Are You Jealous (part two)
He looked at the next email, Emil Reiff’s request for payment. He looked twice. As though it knew, as though it mocked, the clock gave out a brief twinkling note, as it struck the half-hour.
How could the repairs have cost so much? Reiff had not itemized; he extenuated nothing…but he had included a phone number. Gabriel stood. His phone would be in his jacket. His jacket ought to be downstairs. The clock ought to be downstairs. Why had he heard it as clearly as if it were in the room?
He approached the thing with trepidation.
Eva had placed it on the island, below the pot rack. A thought crossed Gabriel’s mind. If a bus were to go by, shake the foundation, one of those pots…but it would have to be cast iron to do real harm. He tapped up his email, got Reiff’s number.
“I accept a credit card,” Reiff told him. “I accept cash. Also, through McFadden Presby. He will arrange for you.”
“I don’t object to paying…”
“My business is such” (said firmly) “that I must be paid. I expect to be paid.”
Well, as Gabriel mused, ending the call, everyone’s business is such, for that matter.
The day was not really sunny; it was not really warm.
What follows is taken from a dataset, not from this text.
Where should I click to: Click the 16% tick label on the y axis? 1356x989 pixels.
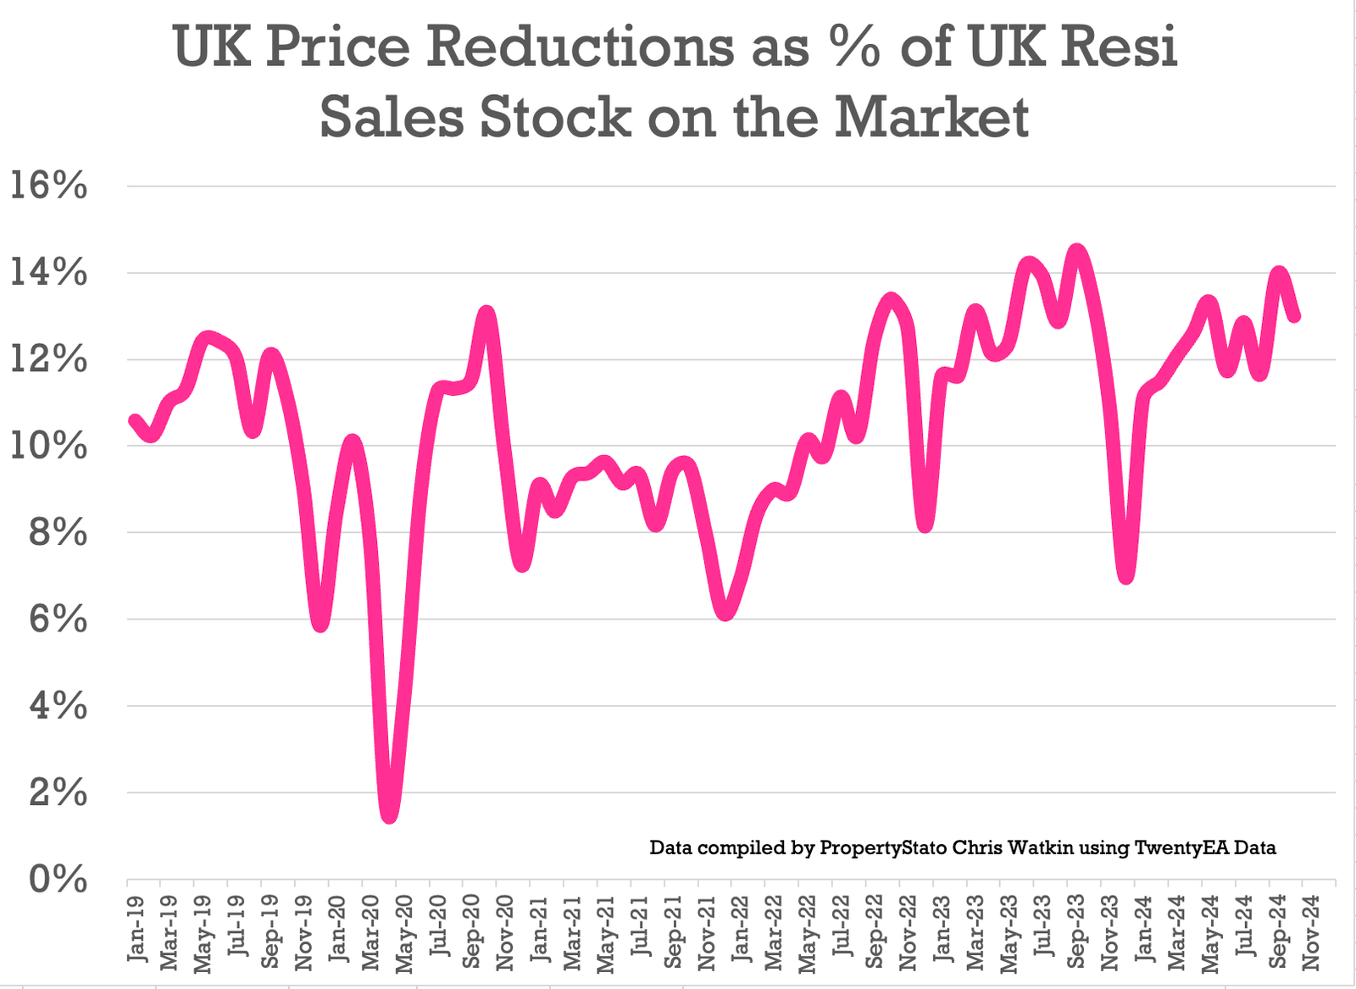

He felt clammy wearing his jacket. He knew that if he took it off, he would feel chilled. The sun, hazy through low clouds, as though a dim shop light burned overhead, seemed warmer where yellow leaves remained, coldly withdrawn where limbs were bare. He passed three businesses in a row, shuttered and closed, signs advertising their premises available for lease.
Vows and pledges can’t obviate human nature. Passages in life run their course. Eva’s nature was to fix things…to take a shabby thing and make art of it; to take a broken thing and restore its utility. On the other hand, Eva (as in her blithe way she always said), had a short attention span.
“You don’t, you know. You choose to.” Once, he’d said this back to her.
“Oh, that’s it. Thank you, Gabriel.”
Yes, she cast things aside; she moved to new enthusiasms. She was mistaken, he thought, if she believed her work was finished.
And yet…could it be?
Eva had once explained her obsession. As a child, she had coveted this clock. Her eyes turned upwards, she could see the clock…she could not reach it… Not even standing on a chair. Forbidden, the heirloom sat atop the wardrobe. The wardrobe itself was a fortress, a castle keep, crafted from rosewood, its fittings copper. It had hulked in its family corner for an age, veneer burnished to an umbrageous depth. Its drawer pulls had the faces of angels, black, their curls glinting red-brown. She had known and named each, with their small alterations of feature, sketched their verdigris haloes in her spiral-bound book.